Given the ubiquitous force of feeling about the economy, it is easy to lose sight of the fact that "the economy," as the name for the fulsome totality of national economic activity, is an invention of the twentieth century. It was only in 1934 that the first quantitative measure of national macroeconomic output was calculated, heralding an era of econometrics that strove to explicate the dynamics and patterns that economic activities generated at the scale of the nation. Given form by quantitative models and measures, "the economy" as a noun is more than an epistemic figure. The economy became a palpable atmosphere that structured daily life, such that Americans did not need to know anything about economics, its calculations or models, in order to feel the macroeconomy as an invisible yet pressing context. By 1992, "It's the economy, stupid" was a populist slogan of Bill Clinton's presidential campaign, suggesting a democratized sense of the existence of the macroeconomy. Anyone might intuitively feel the atmosphere of the economy as a determining yet diffuse presence.
John Maynard Keynes, the Cambridge economist and Bloomsbury darling, helped to bring the macroeconomy into the world in his 1936 The General Theory of Employment, Interest and Money, a text that catapulted him into celebrity. While European states had long tabulated the wealth of nations, the macroeconomy was not a mere counting up of wealth. Through the work of Keynes and other similarly minded macroeconomists, the national economy was explicated as a new aggregate kind, a collective blur of activity that nonetheless could be modeled as a set of predictable correlations, tendencies, forces, and rates representable in equations and graphs. When interest rates go up, investment goes down, employment drops, output falls. With equations and diagrams, mathematical modeling in the 1930s performatively discerned "the economy" as a constellation of such interrelationships within a closed system whose boundary was the nation-state. In turn, new projects were born to gather data about the economy, which then were congealed into measures (such as employment rates, inflation, aggregate output, consumer confidence, and so on) that would give symbolization to the well-being of the economy as a whole. This constellation of relations, once legible, could then be targeted by acts of governance: decrease inflation, stimulate confidence, cut taxes.

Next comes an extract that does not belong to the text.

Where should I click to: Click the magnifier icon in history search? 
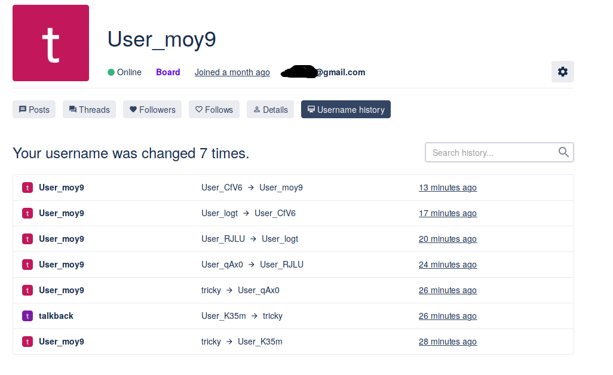tap(563, 152)
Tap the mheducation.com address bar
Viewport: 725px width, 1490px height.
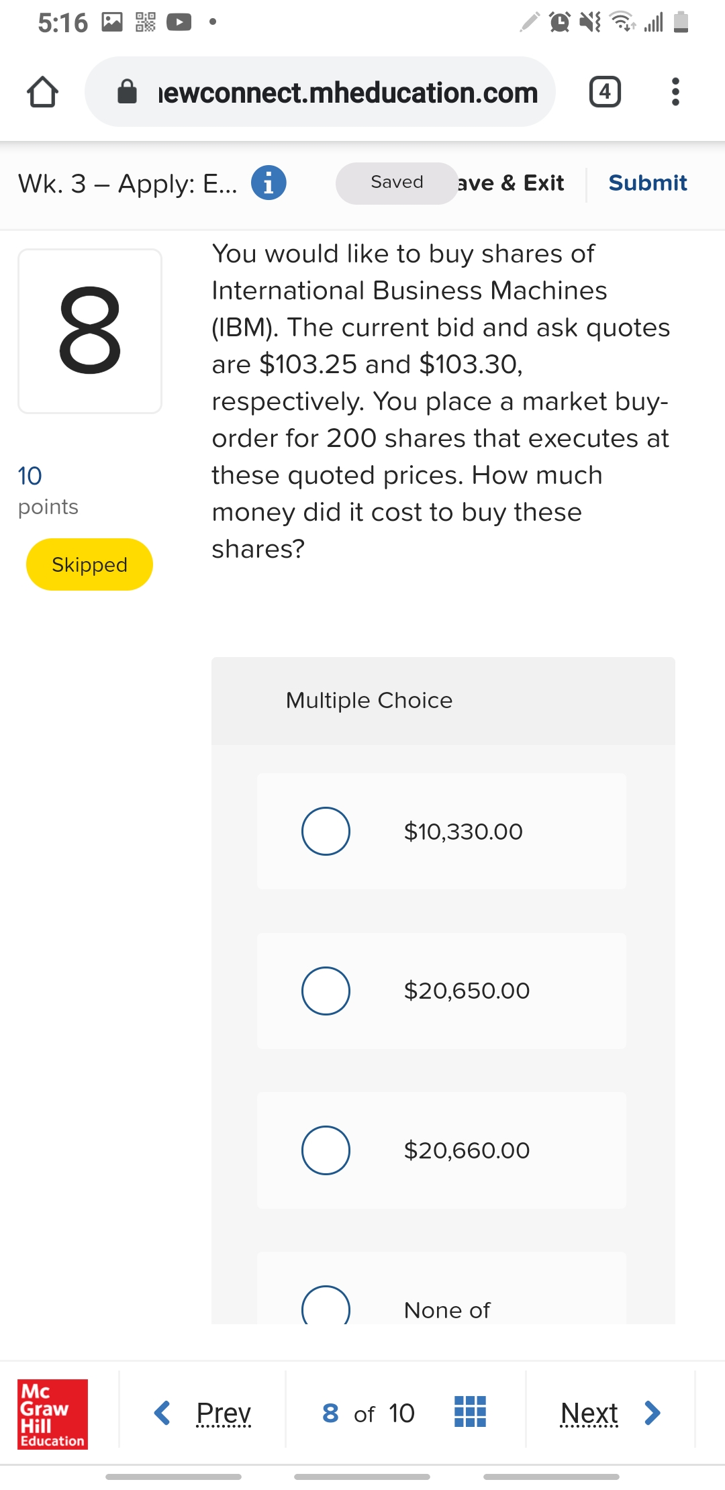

State fiscal policies would seek to alter the relationships that econometrics had brought into visibility.
Moreover, the "Keynesian revolution" in economics consisted not only in the invention of the terminology, units of analysis, and framework of macroeconomics but also in the stance that markets would not naturally correct themselves, and hence the macroeconomy not only could, but should, be governed so that capitalism might maximize employment and wealth while minimizing crashes and suffering. Within the container of "the economy," fiscal policies were aimed to control inflation, bring down unemployment, or stimulate investment, and hence were designed to trigger a cascade of interrelated effects inside the economy. Keynes's work was a direct reaction to the catastrophes of death and poverty that were World War I and the Great Depression in Britain. Macroeconomics was in this sense an attempt to develop a rationale for planning for the next war, World War II. But it was also incubated during Keynes's time as a colonial bureaucrat and applied economist in London's India Office. The epistemological crafting of the macroeconomy as an atmosphere of relations that could be modeled, indexed, and governed was part of an effort to plan against poverty and prepare for war, and it was also a transference of the administrative hubris of colonial governance, which assumed a world open to interference and extraction. The macroeconomy was thus conjured, from the start, as an object to be acted on.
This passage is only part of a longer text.